The baptism was scheduled for the last Sunday in Advent.
The church was
full, as it always is the Sunday before Christmas. The rumored snow had not yet come, though the
sky was heavy with it. After the sermon,
the elder who was to assist me in the baptism stood up beside me at the
baptismal font and read the words I had written out on a three-by-five card: 'Tina Cory presents her son for baptism.'
Down the aisle
she came, nervously, briskly, smiling at me only, shaking slightly with
month-old Jimmy in her arms, a blue pacifier stuck in his mouth. The scene hurt, all right, every bit as much
as we all knew it would. So young this mother was, and so alone. One could not help but remember another baby
boy born long ago to a young and unwed mother in difficult circumstances.
I read the
opening part of the service, and then asked, 'Who stands with this
child?' I nodded at Mildred slightly to coax her to her feet.
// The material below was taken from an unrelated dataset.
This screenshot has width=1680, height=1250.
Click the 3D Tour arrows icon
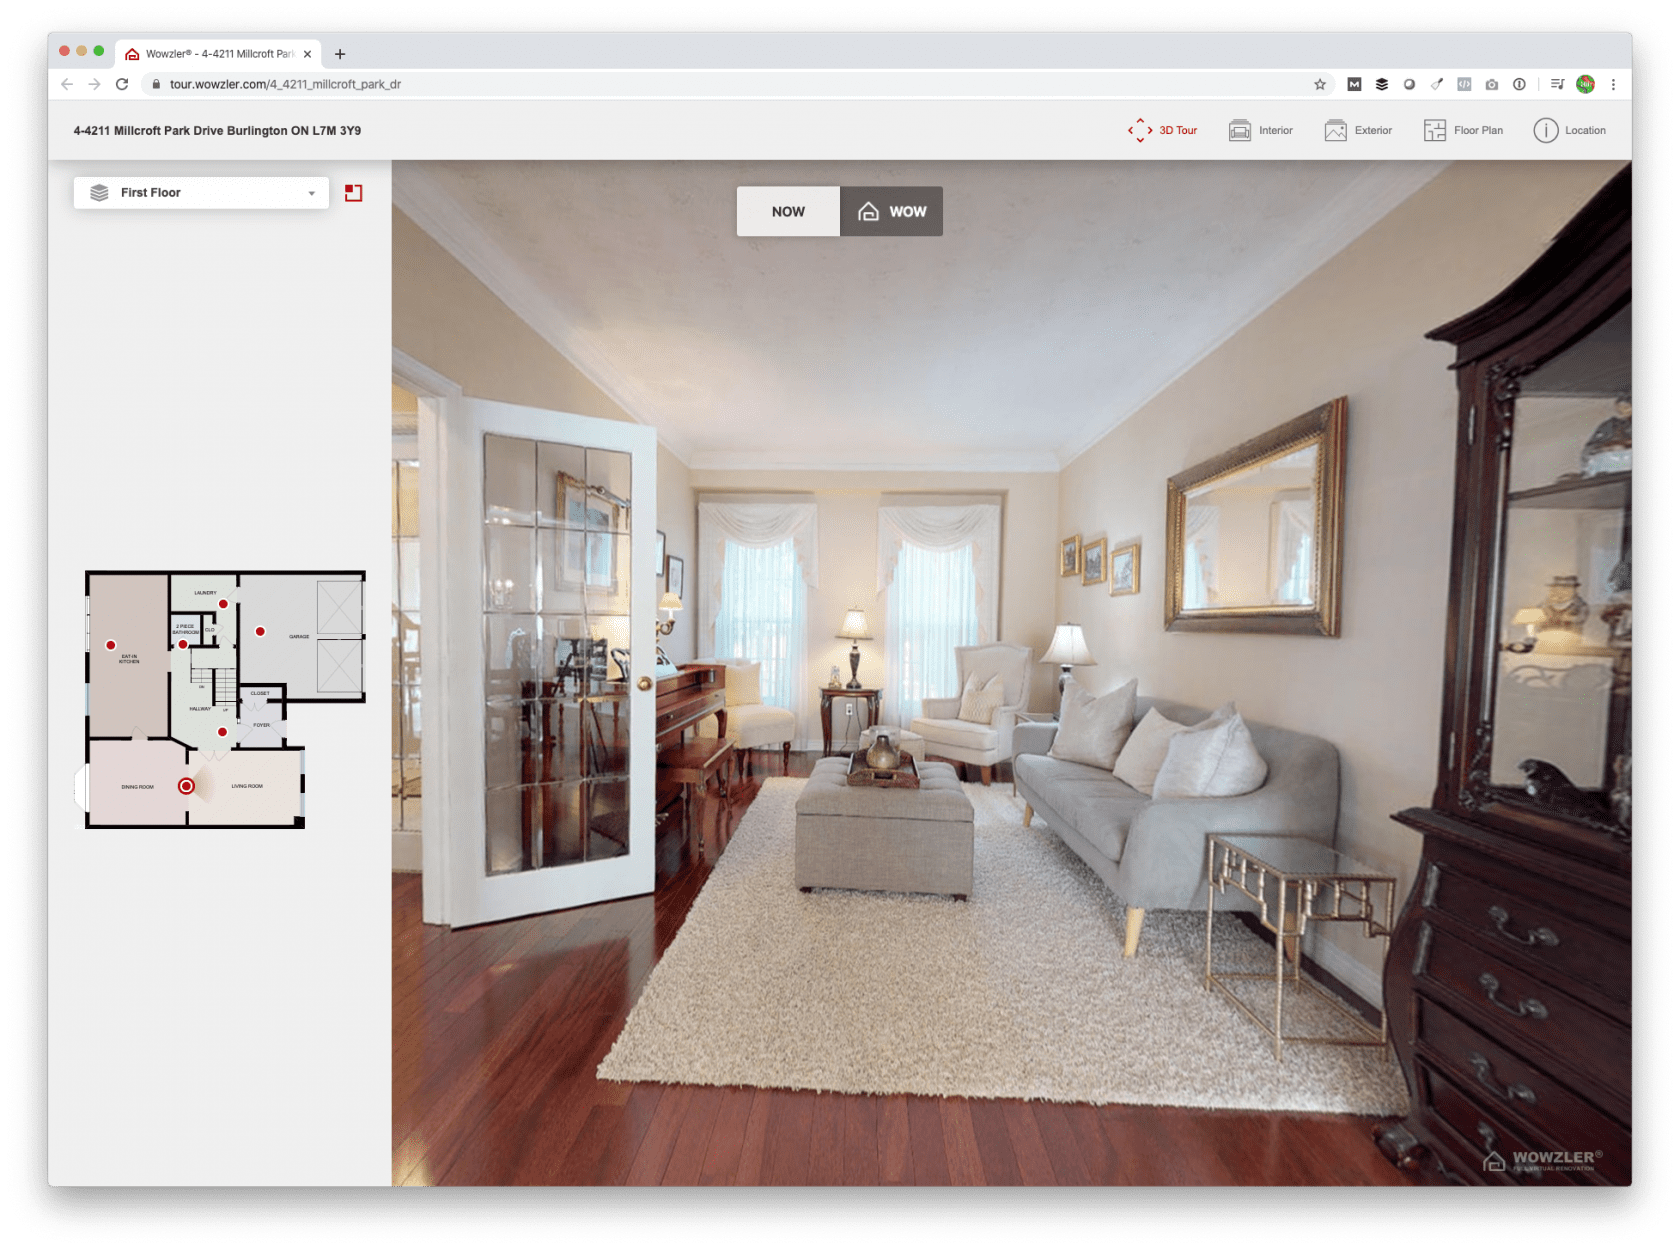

She rose slowly and my eyes went back to my service book. I
was just about to ask Tina the parents' questions of commitment when I became
aware of movement in the pews. Angus
MacDowell had stood up in his blue serge suit, Minnie beside him. Then a
couple of other elders stood up, then the sixth-grade Sunday school teacher
stood up, then a new young couple in church, and soon, before my incredulous
eyes, the whole church was standing up with little Jimmy.
The
unexpectedness of this departure from the routine...quieted...even little
Jimmy.” As the baptismal words were
spoken, “the water rolled back into the thin wisps of baby hair, down the
bridge of his nose, and onto his cheek.
Every eye was on the child, who was for the moment everybody's
baby.
The Scripture
reading that morning had been some verses from 1 John: 'See what great
love God has given us that we should be called children of God... No one
has ever seen God; if we love one another, God abides in us and God's love is
perfected in us..." [2]
That may well be what
it looks like: grace, as it were, and peace. Merry Christmas.